Soler, Y. V.; Xu, W.; Lima, M. R. N.; McDonald, J.; Jagpal, S. K.; Kirn, T. J.; Hussain, S.; Devore, D. I.; Roth, C. M.

Nearly 80% of cystic fibrosis patients are affected by persistent lung infections, with Pseudomonas aeruginosa being one of the major culprits. Treatment of P. aeruginosa is further complicated by its ability to form biofilms. Anionic compounds within the biofilm and thick cystic fibrosis mucus interact with cationic antimicrobials, hindering treatment efficacy. In this study, we investigated the treatment of lung infections by delivering antimicrobials via polyelectrolyte surfactants that are composed of an anionic poly(alkylacrylic acid) backbone with grafted polyetheramine pendent chains. When combined with cationic antimicrobials, they self-assemble into nanoparticles via electrostatic interactions. We assessed the role of backbone chemistry and graft density on nanoparticle physical properties and evaluated the antimicrobial activity of these formulations against planktonic and biofilm cultures of P. aeruginosa strains derived from clinical isolates. All synthesized polyelectrolyte surfactants demonstrated high levels of antimicrobial encapsulation, with the extent of drug bound corresponding to the calculated hydrophilic-lipophilic balance values.
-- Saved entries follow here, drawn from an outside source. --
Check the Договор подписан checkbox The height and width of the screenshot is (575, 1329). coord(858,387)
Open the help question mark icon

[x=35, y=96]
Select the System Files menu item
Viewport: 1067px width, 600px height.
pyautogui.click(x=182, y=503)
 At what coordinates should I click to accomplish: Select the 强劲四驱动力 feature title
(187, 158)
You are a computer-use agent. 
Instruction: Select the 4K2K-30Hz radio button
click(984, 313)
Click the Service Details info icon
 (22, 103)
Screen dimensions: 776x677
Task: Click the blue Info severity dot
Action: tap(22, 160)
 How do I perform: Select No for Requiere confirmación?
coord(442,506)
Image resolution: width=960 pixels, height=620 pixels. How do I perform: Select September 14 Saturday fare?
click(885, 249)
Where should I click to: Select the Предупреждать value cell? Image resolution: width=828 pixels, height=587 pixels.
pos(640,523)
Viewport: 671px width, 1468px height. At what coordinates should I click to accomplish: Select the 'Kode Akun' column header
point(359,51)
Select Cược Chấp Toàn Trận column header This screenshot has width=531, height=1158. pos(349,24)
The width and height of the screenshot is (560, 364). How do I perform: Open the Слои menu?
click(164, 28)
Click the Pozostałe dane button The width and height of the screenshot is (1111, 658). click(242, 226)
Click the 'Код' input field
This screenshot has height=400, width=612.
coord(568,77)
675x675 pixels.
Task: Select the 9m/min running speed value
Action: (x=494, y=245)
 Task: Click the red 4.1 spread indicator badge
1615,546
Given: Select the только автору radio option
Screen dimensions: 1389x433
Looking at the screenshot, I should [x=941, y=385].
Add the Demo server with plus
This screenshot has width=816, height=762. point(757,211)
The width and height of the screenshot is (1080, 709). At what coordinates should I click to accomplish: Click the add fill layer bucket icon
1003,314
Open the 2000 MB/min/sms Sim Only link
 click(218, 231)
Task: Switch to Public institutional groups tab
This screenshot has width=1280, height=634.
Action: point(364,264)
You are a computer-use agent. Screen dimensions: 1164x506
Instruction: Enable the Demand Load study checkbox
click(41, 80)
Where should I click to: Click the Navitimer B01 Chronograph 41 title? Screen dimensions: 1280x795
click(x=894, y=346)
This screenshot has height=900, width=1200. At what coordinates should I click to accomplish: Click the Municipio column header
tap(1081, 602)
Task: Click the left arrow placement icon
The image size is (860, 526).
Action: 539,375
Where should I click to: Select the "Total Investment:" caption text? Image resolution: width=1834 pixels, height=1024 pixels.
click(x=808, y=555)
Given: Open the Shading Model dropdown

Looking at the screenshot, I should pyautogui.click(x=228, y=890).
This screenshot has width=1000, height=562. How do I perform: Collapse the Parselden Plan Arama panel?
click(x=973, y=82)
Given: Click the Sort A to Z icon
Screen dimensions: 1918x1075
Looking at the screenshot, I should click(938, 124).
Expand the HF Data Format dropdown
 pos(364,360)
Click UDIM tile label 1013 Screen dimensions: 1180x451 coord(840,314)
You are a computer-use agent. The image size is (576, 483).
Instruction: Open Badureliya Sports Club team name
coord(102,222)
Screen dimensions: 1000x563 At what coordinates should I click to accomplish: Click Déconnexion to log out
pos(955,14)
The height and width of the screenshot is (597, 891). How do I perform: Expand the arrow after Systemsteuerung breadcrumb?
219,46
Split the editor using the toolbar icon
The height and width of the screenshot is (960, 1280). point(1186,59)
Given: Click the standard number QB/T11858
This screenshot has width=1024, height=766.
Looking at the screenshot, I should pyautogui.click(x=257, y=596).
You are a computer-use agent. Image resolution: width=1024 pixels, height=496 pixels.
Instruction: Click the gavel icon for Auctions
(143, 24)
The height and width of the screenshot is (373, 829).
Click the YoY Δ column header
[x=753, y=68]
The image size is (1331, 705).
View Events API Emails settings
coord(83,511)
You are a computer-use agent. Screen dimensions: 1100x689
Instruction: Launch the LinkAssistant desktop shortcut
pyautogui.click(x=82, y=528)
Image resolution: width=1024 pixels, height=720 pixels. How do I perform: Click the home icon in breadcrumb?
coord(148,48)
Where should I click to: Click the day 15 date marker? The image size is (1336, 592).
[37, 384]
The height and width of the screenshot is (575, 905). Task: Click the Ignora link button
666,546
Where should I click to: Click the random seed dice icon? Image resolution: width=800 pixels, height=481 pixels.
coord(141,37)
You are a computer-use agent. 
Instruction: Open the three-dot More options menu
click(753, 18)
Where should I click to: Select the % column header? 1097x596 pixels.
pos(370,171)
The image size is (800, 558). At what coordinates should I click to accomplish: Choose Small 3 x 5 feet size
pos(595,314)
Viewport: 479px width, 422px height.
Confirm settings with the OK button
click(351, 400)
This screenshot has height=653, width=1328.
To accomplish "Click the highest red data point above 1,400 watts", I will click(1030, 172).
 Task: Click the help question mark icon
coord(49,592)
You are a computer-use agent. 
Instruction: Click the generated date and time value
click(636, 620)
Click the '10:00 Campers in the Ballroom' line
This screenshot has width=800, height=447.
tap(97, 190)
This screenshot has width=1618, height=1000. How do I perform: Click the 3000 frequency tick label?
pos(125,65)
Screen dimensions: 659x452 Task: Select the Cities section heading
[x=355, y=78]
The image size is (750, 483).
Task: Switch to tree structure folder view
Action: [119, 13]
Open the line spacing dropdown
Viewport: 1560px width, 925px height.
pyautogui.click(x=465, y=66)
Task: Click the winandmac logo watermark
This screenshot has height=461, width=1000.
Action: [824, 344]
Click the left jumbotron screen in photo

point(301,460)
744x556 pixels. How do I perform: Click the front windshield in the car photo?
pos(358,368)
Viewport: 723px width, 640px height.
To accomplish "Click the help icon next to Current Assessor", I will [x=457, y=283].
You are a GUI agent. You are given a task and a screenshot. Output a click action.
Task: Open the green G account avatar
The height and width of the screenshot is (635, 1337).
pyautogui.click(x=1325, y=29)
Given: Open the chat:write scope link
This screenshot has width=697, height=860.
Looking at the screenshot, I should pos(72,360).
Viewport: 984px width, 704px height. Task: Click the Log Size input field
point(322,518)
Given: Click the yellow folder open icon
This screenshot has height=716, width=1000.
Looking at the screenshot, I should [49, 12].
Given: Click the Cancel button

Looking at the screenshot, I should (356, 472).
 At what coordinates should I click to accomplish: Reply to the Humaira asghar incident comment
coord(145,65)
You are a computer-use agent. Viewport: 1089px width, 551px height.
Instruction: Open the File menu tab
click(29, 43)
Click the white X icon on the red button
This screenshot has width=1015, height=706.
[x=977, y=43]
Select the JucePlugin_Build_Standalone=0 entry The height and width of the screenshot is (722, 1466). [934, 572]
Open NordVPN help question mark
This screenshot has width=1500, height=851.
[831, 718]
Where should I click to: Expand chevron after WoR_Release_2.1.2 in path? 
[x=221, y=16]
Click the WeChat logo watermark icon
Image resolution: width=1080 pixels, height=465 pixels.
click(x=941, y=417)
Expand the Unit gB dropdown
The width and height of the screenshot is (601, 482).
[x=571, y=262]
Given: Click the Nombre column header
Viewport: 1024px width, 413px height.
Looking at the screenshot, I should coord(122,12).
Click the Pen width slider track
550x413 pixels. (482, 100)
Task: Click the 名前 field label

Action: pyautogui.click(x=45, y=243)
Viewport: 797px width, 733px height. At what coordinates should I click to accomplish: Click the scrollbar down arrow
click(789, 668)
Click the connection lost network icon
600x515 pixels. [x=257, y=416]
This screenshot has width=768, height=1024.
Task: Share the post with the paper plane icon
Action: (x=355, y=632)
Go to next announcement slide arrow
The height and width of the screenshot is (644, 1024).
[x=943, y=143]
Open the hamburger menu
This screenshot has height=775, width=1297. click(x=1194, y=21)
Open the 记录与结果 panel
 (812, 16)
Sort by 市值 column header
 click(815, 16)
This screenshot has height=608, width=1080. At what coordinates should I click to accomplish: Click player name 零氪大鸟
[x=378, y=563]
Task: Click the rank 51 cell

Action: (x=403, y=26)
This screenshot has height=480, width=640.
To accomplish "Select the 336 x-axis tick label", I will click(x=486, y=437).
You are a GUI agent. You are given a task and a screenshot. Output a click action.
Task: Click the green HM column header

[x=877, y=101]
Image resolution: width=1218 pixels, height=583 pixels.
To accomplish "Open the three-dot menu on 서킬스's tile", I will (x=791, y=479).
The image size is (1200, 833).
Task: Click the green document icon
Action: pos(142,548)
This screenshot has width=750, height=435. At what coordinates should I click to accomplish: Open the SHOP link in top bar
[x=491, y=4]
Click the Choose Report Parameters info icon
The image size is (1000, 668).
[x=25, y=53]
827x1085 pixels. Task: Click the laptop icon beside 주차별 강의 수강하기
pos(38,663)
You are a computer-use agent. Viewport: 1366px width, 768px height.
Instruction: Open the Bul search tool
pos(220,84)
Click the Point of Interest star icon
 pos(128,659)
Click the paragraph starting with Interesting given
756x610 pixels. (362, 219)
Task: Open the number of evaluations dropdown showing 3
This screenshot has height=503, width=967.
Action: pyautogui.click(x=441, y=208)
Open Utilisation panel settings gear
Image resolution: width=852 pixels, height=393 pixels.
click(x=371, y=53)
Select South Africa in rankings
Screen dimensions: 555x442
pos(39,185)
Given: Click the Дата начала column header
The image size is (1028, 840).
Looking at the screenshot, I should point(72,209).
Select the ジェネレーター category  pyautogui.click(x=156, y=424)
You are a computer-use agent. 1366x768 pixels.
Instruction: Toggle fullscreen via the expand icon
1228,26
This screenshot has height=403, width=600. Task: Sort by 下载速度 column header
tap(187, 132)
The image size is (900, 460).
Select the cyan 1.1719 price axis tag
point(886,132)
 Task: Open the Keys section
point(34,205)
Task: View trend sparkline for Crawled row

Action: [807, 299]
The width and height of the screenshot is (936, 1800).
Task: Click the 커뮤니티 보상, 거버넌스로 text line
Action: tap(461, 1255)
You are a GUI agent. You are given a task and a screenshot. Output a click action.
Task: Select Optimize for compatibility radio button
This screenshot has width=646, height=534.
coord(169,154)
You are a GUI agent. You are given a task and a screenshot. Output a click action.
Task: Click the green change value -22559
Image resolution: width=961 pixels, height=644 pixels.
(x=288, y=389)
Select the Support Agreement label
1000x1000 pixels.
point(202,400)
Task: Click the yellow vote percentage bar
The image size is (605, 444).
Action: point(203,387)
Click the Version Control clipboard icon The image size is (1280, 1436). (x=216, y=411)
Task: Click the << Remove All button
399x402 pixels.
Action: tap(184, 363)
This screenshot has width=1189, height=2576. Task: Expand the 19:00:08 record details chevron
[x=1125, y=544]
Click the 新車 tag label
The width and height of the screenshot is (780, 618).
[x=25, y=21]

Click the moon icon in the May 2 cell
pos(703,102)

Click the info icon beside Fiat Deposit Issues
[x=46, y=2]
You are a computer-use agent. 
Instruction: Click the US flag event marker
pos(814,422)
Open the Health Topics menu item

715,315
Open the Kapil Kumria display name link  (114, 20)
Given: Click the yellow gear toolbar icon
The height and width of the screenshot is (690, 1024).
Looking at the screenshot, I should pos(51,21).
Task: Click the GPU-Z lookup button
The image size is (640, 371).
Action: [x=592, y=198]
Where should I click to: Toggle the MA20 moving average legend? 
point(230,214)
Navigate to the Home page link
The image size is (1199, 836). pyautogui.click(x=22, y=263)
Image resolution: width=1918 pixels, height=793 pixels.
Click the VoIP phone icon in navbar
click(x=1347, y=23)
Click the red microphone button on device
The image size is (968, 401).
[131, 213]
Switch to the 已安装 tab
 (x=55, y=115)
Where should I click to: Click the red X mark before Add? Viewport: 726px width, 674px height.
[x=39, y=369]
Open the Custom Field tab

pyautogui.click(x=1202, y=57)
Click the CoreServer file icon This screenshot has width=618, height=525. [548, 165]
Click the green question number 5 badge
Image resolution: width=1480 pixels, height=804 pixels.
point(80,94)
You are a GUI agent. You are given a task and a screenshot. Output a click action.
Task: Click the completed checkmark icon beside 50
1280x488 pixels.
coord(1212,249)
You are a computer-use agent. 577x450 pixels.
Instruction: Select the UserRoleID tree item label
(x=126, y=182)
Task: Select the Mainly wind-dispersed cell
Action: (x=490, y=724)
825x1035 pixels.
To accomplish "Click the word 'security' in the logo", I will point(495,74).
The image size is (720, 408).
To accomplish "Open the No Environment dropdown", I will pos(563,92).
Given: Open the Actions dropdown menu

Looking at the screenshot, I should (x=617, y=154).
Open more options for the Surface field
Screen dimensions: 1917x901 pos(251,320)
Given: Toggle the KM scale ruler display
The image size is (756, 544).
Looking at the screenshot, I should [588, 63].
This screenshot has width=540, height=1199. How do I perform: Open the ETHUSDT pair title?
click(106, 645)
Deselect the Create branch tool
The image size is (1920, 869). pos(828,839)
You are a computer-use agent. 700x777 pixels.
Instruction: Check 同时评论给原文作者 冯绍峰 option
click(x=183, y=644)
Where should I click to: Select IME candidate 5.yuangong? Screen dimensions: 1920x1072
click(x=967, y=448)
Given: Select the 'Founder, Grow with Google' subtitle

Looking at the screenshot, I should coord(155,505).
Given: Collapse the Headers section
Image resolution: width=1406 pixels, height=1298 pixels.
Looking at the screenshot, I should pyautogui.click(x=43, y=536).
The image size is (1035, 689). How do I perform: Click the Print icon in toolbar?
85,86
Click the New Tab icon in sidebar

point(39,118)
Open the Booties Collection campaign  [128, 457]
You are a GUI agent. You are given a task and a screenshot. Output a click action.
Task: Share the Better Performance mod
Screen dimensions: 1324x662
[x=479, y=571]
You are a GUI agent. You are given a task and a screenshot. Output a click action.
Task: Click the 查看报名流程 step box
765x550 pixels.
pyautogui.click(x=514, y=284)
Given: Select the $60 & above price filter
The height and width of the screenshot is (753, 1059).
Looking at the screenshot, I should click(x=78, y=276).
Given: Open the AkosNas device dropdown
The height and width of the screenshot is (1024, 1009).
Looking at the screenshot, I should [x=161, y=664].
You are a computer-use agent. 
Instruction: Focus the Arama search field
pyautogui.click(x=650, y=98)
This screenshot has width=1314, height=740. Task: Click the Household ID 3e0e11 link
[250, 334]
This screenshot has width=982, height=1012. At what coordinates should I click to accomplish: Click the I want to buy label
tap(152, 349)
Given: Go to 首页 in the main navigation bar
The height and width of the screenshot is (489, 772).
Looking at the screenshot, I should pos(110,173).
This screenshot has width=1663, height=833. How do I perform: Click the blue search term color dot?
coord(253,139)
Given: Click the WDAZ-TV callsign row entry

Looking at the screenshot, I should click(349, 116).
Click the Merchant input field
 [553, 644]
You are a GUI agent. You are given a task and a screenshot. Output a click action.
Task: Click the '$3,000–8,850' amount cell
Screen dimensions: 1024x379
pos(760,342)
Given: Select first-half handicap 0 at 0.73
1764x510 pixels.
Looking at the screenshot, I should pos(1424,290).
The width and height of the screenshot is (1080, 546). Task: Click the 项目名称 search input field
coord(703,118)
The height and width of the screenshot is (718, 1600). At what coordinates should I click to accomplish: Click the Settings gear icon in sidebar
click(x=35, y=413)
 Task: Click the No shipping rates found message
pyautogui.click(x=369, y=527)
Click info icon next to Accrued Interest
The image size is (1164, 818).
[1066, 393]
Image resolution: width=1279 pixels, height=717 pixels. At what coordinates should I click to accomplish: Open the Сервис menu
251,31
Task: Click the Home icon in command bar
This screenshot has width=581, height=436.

We observed significantly increased antimicrobial activity against planktonic cultures using nanoformulations containing one of the polyelectrolyte surfactants, PMAA-g-10%J. In contrast, all tested nanoformulations retained, but did not increase, activity against biofilms. By monitoring membrane potentials and nanoparticle uptake, it was found that the nanoparticles directly associate with the bacterial cell membranes, which may enhance drug delivery and underlie the improved activity against the planktonic bacteria. In conclusion, we provide a proof of concept for the design of polyelectrolyte surfactants for the nanoencapsulation and delivery of cationic drug cargoes against P. aeruginosa infections.